Cole Sayer lives and works in New York. He has recently exhibited work at JTT, David Petersen, Andrea Rosen Gallery, Karma, Charlie Horse, the Michael Jon Gallery, White Flag Projects and Miami BFP Gallery. This is his second exhibition with JTT.
JTT is pleased to present “Wicked,” an exhibition of new paintings and sculptures by Cole Sayer (b. 1984, Nashville, TN). Sayer approaches each of his works with a specific layering technique common to painting, and a process of subtraction associated with sculpture, thus achieving a middle ground between both forms of media. Rendered entirely by hand, Sayer’s sculptures and paintings are imbued with layer upon layer of aesthetic symbols.
Sayer’s primary interest is in the notion of perceptual shift, which refers to the jolting moment a perceived reality transitions into an opposing one. For Sayer, it describes the experience of empathizing with the thing you most despise or, as he puts it, “the moment you can feel you’ve changed your mind.” He explores this through the formal elements in his work, as well as in his selection of infamous literary villains, such as the Wicked Witch of the West, Frankenstein, and Beowolf’s Grendel. These recurring subjects are significant because their stories have been retold from the villain’s point of view, creating a space of moral ambiguity.
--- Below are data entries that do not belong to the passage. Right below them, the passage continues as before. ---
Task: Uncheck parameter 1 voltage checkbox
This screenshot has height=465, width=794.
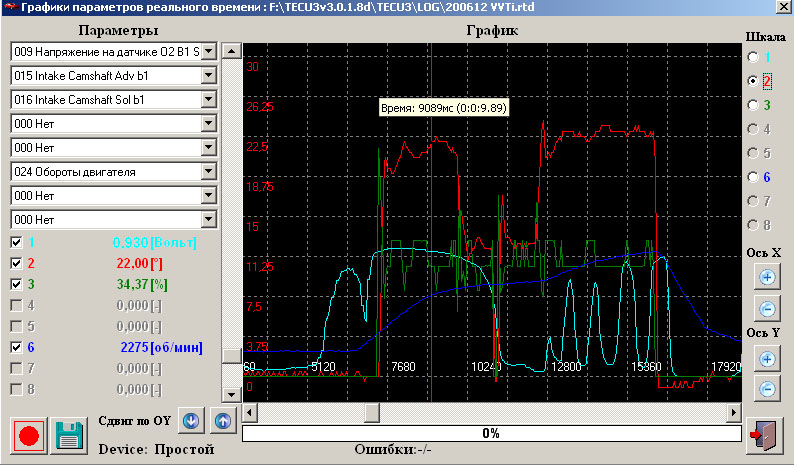Action: 16,242
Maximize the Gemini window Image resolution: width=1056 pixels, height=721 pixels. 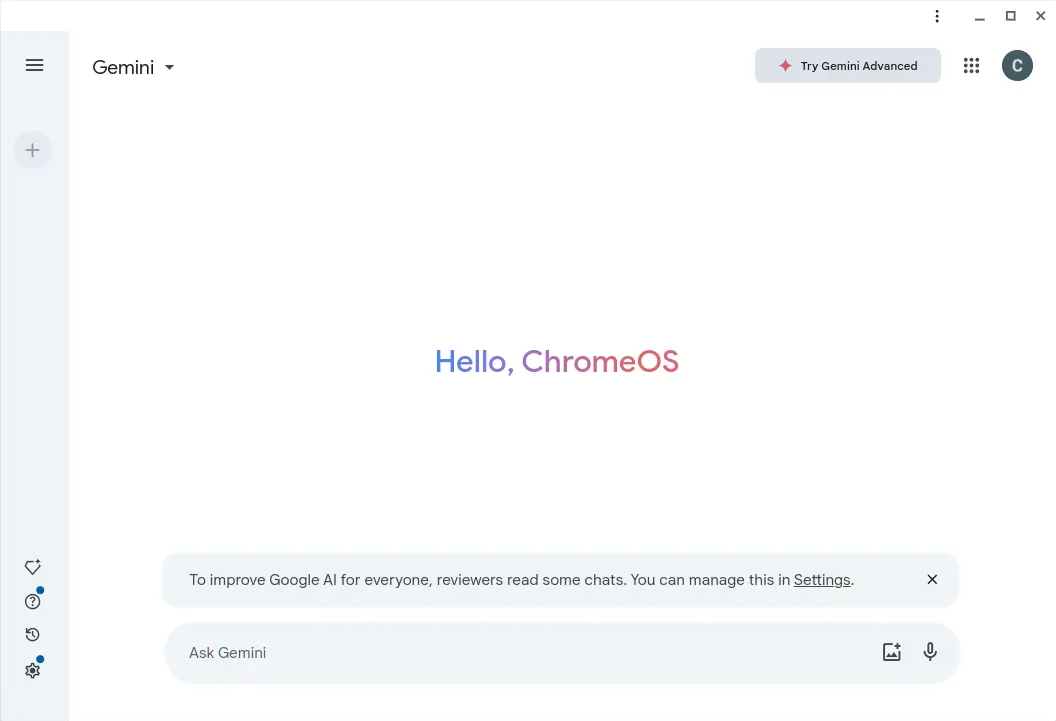[x=1011, y=16]
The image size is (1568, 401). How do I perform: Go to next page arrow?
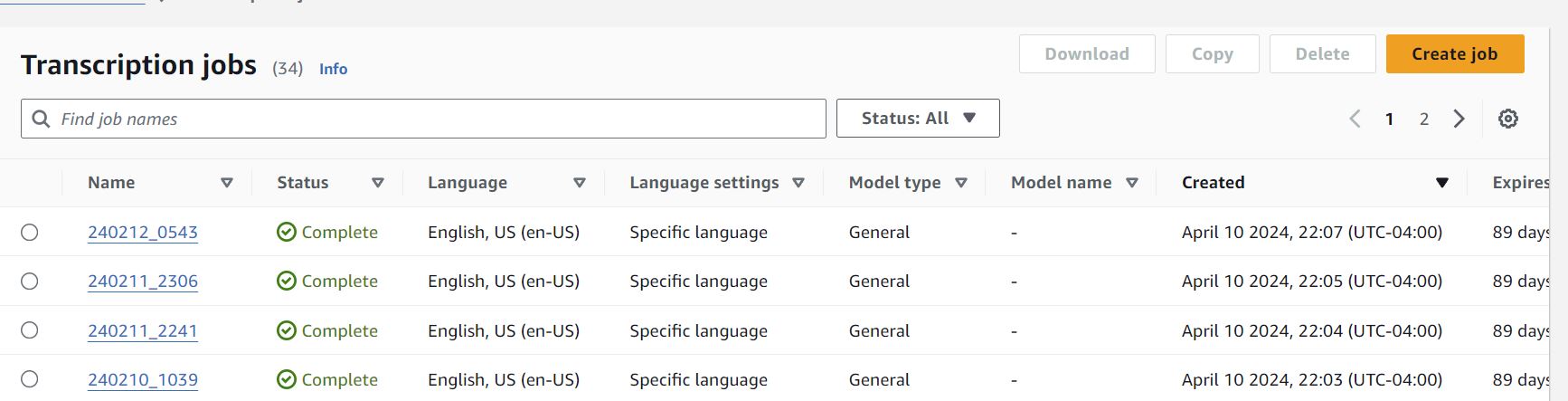(1459, 119)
Here Sayer represents them by selecting the most washed out, pop versions of these characters: the title of the exhibition and subject matter of the paintings refer to the popular Broadway musical “Wicked,” and a sculpture of Frankenstein’s head is the hollywood version. Grendel makes an appearance as a cartoon drawing mapped onto Sayer’s forms of couples jogging.
Formally, Sayer elicits the sensation of a perceptual shift using optical illusions: the forms within his black and white paintings emerge because of reification, an aspect of perception that allows us recognize a line due to the careful positioning of disparate shapes. Similarly, Sayer’s three-dimensional, faceless renderings of jogging couples serve as an incongruous canvas for the diary-like sketches mapped onto their surface, emphasizing the viewer’s inability to perceive both the form and surface drawing simultaneously. As in the experience of looking at a magic eye or an ambigram, the mind selects one image over another due to the limits of our perception.